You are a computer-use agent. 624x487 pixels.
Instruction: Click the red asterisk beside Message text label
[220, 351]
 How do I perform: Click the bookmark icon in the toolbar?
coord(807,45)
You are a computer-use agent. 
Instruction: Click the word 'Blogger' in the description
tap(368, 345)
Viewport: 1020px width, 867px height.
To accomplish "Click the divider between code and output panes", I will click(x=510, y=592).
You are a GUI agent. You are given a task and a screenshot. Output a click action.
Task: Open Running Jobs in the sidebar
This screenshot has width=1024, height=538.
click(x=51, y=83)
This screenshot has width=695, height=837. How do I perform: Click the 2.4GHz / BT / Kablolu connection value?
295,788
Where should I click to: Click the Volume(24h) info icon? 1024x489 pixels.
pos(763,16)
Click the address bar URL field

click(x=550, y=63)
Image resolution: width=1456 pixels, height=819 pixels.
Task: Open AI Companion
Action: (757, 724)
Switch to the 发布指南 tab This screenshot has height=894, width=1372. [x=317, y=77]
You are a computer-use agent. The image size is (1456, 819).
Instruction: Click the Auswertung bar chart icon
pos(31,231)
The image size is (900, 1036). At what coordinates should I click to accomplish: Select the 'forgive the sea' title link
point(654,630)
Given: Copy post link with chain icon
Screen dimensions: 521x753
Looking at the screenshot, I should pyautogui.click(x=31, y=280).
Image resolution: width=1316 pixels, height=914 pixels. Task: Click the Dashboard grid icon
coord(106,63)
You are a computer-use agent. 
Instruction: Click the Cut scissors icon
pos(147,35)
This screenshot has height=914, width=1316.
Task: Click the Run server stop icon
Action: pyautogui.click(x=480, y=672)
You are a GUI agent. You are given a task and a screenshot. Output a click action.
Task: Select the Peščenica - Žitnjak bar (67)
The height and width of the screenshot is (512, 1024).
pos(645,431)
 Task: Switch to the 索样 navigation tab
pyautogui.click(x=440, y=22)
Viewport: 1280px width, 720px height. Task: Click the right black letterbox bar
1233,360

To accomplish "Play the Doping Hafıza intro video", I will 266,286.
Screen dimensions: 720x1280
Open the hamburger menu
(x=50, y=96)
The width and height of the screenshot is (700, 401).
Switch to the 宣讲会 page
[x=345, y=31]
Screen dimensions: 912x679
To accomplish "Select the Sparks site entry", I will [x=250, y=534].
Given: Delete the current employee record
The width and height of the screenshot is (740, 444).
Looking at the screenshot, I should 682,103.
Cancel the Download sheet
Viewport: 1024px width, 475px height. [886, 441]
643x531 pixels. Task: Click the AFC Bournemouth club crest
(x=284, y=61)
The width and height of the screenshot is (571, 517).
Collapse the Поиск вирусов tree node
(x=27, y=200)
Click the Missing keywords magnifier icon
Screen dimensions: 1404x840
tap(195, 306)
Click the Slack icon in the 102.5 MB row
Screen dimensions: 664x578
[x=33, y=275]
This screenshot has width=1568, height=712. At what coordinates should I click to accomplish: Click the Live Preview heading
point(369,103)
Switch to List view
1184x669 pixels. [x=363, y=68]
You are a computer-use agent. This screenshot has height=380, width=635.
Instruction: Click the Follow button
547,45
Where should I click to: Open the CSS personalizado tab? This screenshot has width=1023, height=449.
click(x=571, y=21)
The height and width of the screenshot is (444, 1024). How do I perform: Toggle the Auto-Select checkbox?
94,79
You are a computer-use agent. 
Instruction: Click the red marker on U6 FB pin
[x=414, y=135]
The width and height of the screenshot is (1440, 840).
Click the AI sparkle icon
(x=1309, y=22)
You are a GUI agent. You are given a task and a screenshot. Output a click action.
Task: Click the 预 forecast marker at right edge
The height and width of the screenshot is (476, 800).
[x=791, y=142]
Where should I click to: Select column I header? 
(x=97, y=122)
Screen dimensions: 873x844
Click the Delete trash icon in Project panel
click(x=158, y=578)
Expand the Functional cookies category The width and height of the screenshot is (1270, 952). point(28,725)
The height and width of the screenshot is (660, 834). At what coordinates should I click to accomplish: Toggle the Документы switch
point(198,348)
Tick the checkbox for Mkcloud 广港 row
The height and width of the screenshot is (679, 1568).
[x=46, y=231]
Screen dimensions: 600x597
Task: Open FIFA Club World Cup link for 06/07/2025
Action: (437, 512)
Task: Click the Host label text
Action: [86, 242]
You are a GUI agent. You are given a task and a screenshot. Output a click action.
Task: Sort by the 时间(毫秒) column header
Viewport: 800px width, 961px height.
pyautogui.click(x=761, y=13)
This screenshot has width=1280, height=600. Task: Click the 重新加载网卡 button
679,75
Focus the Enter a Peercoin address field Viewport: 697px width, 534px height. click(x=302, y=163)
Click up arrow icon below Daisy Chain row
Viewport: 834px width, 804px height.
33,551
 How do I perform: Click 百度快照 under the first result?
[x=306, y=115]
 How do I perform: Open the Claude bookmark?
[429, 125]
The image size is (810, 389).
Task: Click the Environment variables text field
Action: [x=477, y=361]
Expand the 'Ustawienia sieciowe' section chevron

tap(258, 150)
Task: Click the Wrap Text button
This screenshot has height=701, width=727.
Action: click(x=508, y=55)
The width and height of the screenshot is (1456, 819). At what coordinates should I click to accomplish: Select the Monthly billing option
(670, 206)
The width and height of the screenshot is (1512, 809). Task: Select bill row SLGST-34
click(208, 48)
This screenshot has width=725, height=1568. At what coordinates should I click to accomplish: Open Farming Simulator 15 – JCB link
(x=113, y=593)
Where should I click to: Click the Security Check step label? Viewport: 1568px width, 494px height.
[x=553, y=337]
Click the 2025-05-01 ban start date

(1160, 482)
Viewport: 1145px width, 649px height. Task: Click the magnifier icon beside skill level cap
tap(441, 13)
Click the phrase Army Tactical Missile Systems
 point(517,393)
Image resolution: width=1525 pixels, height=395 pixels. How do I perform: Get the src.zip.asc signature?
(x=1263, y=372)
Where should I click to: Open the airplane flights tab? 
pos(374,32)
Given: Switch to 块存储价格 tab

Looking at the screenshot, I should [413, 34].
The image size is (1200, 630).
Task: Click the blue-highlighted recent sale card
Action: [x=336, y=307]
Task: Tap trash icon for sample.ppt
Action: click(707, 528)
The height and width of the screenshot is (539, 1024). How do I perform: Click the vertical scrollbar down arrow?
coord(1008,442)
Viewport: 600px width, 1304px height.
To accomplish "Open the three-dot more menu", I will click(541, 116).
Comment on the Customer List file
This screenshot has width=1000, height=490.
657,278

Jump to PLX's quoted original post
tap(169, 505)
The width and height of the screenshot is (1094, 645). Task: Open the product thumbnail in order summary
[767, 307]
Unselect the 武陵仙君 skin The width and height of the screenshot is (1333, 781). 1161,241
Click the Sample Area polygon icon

========================================

Write out only the lines that run from the line containing "Instruction: Click the Cut scissors icon" through the line containing "The width and height of the screenshot is (700, 401).", both included, exactly as they appear above.

- _Exercise output_
Instruction: Click the Cut scissors icon
pos(147,35)
This screenshot has height=914, width=1316.
Task: Click the Run server stop icon
Action: pyautogui.click(x=480, y=672)
You are a GUI agent. You are given a task and a screenshot. Output a click action.
Task: Select the Peščenica - Žitnjak bar (67)
The height and width of the screenshot is (512, 1024).
pos(645,431)
 Task: Switch to the 索样 navigation tab
pyautogui.click(x=440, y=22)
Viewport: 1280px width, 720px height. Task: Click the right black letterbox bar
1233,360

To accomplish "Play the Doping Hafıza intro video", I will 266,286.
Screen dimensions: 720x1280
Open the hamburger menu
(x=50, y=96)
The width and height of the screenshot is (700, 401).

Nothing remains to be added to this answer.